Date: | Wed, 03 Dec 2003 15:55:49 -0800 |
From: | Jay Turner <J.Turner [...] mdl.com> |
To: | bug-DBI [...] rt.cpan.org |
Subject: | Perl DBI bug handling CLOBs |
Date: Fri, 28 Feb 2003 16:55:28 -0800
It has come to my attention that PERL DBI counts on OCILobGetLength
returning BYTES. It returns CHARACTERS instead, which is the count of
variable-width characters. For multi-byte character sets this results
in errors such as:
DBD::Oracle::st fetch failed: ORA-03130: the buffer for the next piece
to be fetched is required (DBD ERROR: OCILobGetLength) at id rmsc01.pl
line 294.
The correct way to read CLOBs is
1) Query the LOB locator for the CSID and CSFRM (character set ID and
form). A character set >= 800 is a mulitbyte character set and csfrm
<> 0 is CLOB.
2) Pass the CSID and CSFRM to OCILobRead with AMT=0 and pass your
buffer address and size.
3) Your callback routine must either be capable of completing the I/O
by allocating additional buffers, or it must notify the caller of
OCILobRead to free the lob locator, since an incomplete read jams the
locator-you can't use it for anything else without finishing the read
(attempts to reuse the locator will result in errors).

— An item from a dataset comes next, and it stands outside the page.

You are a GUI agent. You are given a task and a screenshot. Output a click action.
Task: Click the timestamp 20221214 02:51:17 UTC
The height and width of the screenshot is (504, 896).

Likewise, with OCILobWrite, you have to pass the CSID and CSFRM, with
AMT=0 and the buffer size in bytes. The callback can just say it has
zero bytes and set piece=OCI_LAST_PIECE.
You cannot use the return value of OCILobGetLength as the size of the
data that is being read. The actual size of the data is unknown for
variable-width characters, and the buffer has to be big enough to
accomplish the translation, so you can't just double or triple the
return value from OCILobGetLength (I have seen that approach fail).